4.5 Delegation of Authority. The Committee may delegate to one or more of its members, or to one or more agents, such administrative duties as it may deem advisable; provided, however, that any such delegation shall be in writing. In addition, the Committee, or any person to whom it has delegated


duties under this Section 4.5, may employ one or more persons to render advice with respect to any responsibility the Committee or such person may have under the Plan. The Committee may employ such legal or other counsel, consultants and agents as it may deem desirable for the administration of the Plan and may rely upon any opinion or computation received from any such counsel, consultant or agent. Expenses incurred by the Committee in the engagement of such counsel, consultant or agent shall be paid by the Company or the Subsidiary whose employees have benefited from the Plan, as determined by the Committee.


4.6 Determinations and Interpretations by the Committee. All determinations and interpretations made by the Committee shall be binding and conclusive on all Participants and their heirs, successors, and legal representatives.


4.7 Liability. No member of the Committee and no employee of the Company shall be liable for any act or failure to act hereunder, except in circumstances involving his or her bad faith, gross negligence or willful misconduct, and no member of the Committee or employee of the Company shall be liable for any act or failure to act hereunder by any other member or employee or by any agent to whom duties in connection with the administration of the Plan have been delegated.


4.8 Indemnification. The Company shall indemnify members of the Committee and any agent of the Committee against any and all liabilities or expenses to which they may be subjected by reason of any act or failure to act with respect to their duties on behalf of the Plan, except in circumstances involving such person's bad faith, gross negligence or willful misconduct.

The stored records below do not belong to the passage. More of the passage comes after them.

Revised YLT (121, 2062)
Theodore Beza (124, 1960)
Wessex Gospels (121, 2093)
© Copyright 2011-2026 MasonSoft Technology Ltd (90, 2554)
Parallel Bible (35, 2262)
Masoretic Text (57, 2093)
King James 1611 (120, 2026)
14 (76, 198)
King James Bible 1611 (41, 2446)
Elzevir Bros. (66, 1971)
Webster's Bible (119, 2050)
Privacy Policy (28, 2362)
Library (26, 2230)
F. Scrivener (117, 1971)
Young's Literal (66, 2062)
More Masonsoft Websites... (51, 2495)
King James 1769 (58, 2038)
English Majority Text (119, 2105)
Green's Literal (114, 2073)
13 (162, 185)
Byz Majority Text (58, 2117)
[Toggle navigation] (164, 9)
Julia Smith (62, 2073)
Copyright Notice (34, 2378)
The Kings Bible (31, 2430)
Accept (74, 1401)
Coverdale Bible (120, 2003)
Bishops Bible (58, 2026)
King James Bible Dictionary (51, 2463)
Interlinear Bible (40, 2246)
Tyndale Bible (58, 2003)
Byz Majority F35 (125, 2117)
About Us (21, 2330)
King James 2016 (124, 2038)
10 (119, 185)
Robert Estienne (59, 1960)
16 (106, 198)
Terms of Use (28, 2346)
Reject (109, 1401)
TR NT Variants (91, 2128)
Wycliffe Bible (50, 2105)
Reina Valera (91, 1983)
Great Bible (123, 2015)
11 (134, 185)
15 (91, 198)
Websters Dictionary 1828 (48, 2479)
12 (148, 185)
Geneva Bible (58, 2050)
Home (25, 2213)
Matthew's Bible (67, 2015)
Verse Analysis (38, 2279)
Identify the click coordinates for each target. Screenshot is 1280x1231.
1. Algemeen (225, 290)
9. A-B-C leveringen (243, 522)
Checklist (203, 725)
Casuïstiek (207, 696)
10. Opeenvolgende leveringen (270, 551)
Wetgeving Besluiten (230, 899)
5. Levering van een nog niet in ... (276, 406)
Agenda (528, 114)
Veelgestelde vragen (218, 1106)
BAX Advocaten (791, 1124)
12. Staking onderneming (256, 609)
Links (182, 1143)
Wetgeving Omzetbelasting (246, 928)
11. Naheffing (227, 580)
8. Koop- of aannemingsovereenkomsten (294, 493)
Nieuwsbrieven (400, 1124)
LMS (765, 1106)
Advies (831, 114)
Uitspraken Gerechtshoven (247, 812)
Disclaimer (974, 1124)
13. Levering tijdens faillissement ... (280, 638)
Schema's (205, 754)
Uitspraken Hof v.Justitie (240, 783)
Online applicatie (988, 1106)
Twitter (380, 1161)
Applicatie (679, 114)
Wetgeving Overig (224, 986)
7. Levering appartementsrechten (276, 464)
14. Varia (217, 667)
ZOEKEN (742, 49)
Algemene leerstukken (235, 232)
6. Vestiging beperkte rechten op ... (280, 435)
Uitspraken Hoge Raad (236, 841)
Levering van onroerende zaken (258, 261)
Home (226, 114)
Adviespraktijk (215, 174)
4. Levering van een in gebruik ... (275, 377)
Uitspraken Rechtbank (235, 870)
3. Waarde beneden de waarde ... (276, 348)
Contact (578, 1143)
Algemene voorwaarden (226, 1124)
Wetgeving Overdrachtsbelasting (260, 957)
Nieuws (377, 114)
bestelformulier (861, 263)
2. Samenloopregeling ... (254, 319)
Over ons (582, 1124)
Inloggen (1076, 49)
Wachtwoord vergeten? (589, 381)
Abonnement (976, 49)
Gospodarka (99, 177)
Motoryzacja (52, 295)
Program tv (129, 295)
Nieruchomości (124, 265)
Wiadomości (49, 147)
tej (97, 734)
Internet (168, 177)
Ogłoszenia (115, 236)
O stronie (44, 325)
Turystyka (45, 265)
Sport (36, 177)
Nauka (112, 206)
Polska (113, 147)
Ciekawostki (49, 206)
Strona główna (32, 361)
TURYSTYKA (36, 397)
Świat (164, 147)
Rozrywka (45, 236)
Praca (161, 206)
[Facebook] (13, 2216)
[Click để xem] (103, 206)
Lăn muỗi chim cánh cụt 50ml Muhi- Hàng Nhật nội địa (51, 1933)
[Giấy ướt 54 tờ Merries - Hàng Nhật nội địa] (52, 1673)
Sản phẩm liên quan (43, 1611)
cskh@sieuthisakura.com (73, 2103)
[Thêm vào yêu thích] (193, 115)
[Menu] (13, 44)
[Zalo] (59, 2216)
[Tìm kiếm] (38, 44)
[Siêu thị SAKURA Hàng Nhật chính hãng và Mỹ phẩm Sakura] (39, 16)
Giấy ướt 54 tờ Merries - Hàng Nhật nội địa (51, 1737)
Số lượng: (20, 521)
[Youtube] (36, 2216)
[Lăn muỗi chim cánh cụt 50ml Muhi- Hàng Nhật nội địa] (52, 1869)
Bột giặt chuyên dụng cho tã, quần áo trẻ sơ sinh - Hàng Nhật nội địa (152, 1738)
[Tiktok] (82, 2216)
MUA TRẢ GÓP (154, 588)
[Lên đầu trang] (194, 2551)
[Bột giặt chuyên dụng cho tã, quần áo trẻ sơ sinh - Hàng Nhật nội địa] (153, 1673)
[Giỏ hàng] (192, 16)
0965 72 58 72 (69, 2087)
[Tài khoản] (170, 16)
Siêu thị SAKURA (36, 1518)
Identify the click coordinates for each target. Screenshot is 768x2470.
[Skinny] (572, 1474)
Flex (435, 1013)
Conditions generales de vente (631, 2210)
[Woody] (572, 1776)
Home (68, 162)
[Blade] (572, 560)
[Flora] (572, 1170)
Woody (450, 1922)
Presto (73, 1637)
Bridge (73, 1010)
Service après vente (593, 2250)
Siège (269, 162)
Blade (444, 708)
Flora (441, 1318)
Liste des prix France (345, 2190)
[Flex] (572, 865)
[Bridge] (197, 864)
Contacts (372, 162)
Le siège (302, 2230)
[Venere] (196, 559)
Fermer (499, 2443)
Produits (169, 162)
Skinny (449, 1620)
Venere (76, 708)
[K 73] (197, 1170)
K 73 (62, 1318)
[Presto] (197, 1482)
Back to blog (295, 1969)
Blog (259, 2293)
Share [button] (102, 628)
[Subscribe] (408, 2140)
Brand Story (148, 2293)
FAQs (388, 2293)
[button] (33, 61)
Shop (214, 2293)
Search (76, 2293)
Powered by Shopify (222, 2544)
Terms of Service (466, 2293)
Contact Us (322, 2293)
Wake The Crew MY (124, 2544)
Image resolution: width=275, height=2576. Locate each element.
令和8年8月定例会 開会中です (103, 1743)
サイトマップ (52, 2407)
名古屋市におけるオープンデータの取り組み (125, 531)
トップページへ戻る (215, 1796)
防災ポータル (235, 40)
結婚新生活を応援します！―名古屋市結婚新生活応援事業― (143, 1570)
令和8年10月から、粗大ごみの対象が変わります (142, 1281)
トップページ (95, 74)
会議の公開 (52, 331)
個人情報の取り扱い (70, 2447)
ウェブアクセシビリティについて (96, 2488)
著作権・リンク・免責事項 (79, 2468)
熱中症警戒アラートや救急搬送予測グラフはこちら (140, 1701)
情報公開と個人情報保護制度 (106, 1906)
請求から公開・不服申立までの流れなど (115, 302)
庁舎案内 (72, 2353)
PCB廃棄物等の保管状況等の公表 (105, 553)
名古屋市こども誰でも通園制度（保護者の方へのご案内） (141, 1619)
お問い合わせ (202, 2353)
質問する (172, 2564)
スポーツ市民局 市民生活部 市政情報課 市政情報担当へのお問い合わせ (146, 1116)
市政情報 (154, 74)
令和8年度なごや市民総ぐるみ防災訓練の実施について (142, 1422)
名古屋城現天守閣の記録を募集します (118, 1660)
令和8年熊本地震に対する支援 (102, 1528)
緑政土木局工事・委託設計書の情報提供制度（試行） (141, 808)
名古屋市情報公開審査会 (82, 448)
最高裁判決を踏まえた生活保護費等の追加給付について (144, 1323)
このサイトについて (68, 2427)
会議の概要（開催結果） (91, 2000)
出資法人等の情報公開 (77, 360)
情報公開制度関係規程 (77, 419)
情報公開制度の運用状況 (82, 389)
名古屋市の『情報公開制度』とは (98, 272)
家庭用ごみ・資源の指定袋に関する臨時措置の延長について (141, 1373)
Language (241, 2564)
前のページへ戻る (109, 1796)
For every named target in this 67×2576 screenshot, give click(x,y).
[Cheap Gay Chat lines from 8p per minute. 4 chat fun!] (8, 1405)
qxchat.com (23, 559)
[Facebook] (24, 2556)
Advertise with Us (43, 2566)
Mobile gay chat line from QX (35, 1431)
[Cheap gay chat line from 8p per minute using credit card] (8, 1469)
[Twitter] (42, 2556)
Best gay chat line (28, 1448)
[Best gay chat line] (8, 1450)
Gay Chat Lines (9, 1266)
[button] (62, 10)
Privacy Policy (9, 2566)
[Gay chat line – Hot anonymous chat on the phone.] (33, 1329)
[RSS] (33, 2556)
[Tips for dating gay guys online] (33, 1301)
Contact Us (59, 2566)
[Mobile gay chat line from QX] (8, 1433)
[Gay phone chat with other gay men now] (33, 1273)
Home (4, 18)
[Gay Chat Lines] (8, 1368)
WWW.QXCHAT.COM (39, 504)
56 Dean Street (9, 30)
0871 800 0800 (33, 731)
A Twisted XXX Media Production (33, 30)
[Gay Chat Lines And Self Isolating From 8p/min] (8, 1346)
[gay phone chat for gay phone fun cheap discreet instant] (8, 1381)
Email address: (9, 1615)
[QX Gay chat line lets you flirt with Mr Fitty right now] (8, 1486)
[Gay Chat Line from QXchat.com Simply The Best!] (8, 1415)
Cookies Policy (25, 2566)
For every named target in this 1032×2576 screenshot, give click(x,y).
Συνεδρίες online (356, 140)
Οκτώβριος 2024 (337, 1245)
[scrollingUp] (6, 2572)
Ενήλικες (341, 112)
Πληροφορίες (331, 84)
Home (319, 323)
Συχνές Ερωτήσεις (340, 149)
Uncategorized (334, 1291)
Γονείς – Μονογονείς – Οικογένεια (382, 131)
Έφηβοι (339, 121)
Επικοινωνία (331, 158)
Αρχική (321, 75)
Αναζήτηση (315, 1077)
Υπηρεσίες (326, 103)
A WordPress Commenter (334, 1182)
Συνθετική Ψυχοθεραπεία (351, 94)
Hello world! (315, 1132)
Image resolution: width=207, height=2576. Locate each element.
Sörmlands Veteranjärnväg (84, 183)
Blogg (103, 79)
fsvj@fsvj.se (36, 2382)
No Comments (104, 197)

5.0 ELIGIBILITY AND PARTICIPATION





5.1 Eligibility. All employees of the Company and its Subsidiaries shall be eligible to participate in the Plan and to receive Awards.


5.2 Participation. The Committee in its sole discretion shall designate who shall be a Participant and receive Awards under the Plan. Designation of a Participant in any year shall not require the Committee to designate such person to receive an Award in any other year or, once designated, to receive the same Award as granted to the Participant in any other year. The Committee shall consider such factors as it deems pertinent in selecting Participants and in determining the bps or Units subject to each Award.


6.0 UNITS AVAILABLE UNDER PLAN; COMMON STOCK VALUE


6.1 Available Units for Grant. The aggregate number of Units that may be granted under all Awards during the term of the Plan shall not exceed 79,910. The aggregate number of Units that may be granted under all RSU Awards during the term of the Plan shall not exceed 47,946. The aggregate number of Units that may be granted under all SAR Awards during the term of the Plan shall not exceed 31,964. Awards that are cancelled or forfeited may be regranted.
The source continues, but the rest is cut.